As a consequence, Aqua America only paid 7% in effective taxes this past year. It would not benefit in the slightest from a sticker reduction from 35% to 15% unless there were accompanying provisions giving it greater tax breaks. Any businesses that rely on heavy tax beaks don’t stand to see their intrinsic value increase sharply because their effective tax rate is already low.
As a general rule, you should look for companies with simple business models that generate pure profits and have high effective tax rates. They stand to benefit the most from a lower sticker rate. Meanwhile, heavily regulated businesses that regularly secure tax breaks and already have low effective tax rates stand to gain the least.
Even though the media talks about sticker tax rates with a primary focus on income tax rates, capital gain and dividend tax rates, and corporate tax rates, I think the underrated story of any Trump tax initiatives will revolve around more arcane provisions such as the discount rates applied to the transfer interests of family businesses.
For instance, most of you are aware of the $14,000 gift tax exclusion. Well, when a business is illiquid (not publicly traded on an exchange), there is variance about the discount rates that families can secure for transferring family assets. For instance, if a couple owns a million-dollar apartment complex, they can include a provision in their transfers to their kids that says something like “Your interest can only be sold for $99 within the next ten years, and thereafter, you shall have free alienability of your interest.” These alienability clauses enable families to apply high discount rates when transferring wealth to their children. With selling restrictions, you can apply a discount rate up to 40% and that enables you to transfer an additional $5,600 of value.
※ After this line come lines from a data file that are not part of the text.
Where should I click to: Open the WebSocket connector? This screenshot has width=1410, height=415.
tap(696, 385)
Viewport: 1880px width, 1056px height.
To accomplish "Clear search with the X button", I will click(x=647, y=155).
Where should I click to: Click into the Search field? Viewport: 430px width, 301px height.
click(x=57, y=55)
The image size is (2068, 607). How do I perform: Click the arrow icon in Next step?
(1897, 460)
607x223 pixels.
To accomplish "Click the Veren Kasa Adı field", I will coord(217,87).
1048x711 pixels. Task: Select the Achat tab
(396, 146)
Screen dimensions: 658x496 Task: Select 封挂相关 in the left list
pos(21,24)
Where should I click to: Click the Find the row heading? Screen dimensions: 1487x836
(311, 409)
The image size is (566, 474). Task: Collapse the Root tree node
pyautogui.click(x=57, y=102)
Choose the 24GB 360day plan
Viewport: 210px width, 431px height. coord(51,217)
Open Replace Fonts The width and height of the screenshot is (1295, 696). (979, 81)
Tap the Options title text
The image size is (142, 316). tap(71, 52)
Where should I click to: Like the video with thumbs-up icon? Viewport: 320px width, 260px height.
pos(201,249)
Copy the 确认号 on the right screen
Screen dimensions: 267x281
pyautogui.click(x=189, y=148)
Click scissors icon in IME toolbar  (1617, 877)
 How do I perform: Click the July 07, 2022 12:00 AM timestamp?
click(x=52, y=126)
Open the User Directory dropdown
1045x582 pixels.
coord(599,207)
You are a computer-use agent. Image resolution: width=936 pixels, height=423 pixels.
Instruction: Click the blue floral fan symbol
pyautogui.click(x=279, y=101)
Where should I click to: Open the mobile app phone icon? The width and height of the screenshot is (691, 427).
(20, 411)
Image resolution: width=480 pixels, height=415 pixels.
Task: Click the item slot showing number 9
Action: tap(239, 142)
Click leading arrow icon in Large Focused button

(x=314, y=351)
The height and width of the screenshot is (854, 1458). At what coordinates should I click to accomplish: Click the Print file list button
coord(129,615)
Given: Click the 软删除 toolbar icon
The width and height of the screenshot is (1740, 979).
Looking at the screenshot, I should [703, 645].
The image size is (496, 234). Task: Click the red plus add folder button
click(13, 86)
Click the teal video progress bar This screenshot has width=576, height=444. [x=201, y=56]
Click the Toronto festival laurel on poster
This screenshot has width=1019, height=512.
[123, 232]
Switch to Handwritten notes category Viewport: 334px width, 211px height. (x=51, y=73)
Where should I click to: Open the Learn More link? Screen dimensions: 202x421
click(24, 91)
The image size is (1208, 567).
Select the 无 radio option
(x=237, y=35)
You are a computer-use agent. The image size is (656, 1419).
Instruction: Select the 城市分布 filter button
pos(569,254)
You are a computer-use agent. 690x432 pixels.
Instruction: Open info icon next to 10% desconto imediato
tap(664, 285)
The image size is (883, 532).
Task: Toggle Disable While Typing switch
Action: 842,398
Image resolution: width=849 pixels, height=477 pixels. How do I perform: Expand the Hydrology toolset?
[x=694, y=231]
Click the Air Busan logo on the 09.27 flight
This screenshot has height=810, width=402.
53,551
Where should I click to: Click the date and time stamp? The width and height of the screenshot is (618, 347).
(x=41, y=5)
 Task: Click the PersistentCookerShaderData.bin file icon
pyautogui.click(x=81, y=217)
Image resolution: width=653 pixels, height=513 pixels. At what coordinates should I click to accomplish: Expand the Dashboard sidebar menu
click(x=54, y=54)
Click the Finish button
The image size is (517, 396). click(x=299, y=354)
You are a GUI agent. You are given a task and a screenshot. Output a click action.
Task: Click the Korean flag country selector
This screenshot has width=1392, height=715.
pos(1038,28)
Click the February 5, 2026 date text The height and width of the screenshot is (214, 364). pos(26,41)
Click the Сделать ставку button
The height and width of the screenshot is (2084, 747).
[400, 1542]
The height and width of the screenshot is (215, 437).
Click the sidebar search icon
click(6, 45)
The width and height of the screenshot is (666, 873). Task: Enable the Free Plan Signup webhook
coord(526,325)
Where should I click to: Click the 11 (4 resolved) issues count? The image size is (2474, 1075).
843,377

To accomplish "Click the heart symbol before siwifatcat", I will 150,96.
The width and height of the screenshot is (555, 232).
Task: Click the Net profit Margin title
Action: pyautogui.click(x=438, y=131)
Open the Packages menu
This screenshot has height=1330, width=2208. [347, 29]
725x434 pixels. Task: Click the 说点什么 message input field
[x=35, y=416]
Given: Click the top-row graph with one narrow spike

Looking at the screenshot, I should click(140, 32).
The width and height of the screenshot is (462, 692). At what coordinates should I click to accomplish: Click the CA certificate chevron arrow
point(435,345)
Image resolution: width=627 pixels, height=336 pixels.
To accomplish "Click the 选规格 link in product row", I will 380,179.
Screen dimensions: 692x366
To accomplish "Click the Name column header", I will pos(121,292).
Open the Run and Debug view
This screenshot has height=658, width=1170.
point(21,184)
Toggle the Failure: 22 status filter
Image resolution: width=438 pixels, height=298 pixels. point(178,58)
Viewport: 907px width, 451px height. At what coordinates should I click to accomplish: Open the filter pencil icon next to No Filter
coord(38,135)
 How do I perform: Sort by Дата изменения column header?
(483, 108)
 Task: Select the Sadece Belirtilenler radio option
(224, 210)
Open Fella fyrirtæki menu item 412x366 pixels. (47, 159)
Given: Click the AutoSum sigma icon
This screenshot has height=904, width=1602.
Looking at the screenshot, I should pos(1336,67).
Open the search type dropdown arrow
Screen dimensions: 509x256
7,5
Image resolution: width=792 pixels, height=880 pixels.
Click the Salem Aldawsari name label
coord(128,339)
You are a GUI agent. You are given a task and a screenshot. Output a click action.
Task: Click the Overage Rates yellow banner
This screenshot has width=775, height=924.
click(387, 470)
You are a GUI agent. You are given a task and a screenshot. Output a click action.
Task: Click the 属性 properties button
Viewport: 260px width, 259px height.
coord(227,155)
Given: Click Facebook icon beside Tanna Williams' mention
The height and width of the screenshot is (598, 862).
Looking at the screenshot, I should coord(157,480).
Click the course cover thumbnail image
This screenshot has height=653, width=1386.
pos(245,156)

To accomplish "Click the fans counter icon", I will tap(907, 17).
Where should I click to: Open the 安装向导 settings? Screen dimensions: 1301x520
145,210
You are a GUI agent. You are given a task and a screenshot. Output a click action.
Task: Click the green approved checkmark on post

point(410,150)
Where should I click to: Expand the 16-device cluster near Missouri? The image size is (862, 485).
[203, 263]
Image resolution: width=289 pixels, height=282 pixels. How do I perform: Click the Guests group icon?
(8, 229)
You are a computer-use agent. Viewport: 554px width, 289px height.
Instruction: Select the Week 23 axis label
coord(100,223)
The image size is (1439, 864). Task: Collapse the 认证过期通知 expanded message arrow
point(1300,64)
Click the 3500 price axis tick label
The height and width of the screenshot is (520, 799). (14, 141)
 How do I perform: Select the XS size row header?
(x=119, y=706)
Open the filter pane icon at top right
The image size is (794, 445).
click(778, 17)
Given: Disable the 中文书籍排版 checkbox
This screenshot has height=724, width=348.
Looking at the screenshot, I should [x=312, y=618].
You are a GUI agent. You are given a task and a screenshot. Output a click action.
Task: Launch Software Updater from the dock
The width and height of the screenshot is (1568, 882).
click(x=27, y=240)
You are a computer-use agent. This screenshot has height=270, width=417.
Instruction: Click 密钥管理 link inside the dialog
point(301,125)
It may not sound like much, but it enables a two-parent household to transfer $39,200 in economic value to a child each year. Executed annually over a forty-year time period, this permits for a tax-free wealth transfer of $1,568,000 before you even get to the estate tax allowances (with $627,200 of that transfer being a result of the application of a discount rate to illiquid assets). And it will probably be more than that since the annual gift exclusion regularly rises—it was $10,000 per year in 2000, it is $14,000 now.
My basis for this speculation is the influence of Wilbur Ross on Trump’s economic policy, who has created significant wealth for himself by taking advantage of special discounting rates and tax breaks that are applied to illiquid assets in industries that secure major tax breaks. Because these provisions are so fact specific and complex, they evade public scrutiny and quite literally amount to a gifting to the rich that does not draw the kind of attention that, say, General Electric paying a near-zero U.S. income tax liability in 2010 gets from the media.
The obvious downside of this is that wealth inequality between the typical demographic of people who voted for Trump and the wealthy people who will benefit from these policy changes will accelerate at a rapid clip. Politics aside, it will provide yet another reward for those who spend their time hiring professionals and studying strategies that maximize the benefits permitted by the tax code which is a major energy distraction from building wealth the old-fashioned way by growing something. At this point, it is still a hunch, but I suspect the greatest payoffs will await those who own shares of corporations with pure profits paying high effective tax rates right now as well as those that own illiquid assets that they intend to transfer, acquire, spin off, or otherwise modify in a manner that is a taxable event.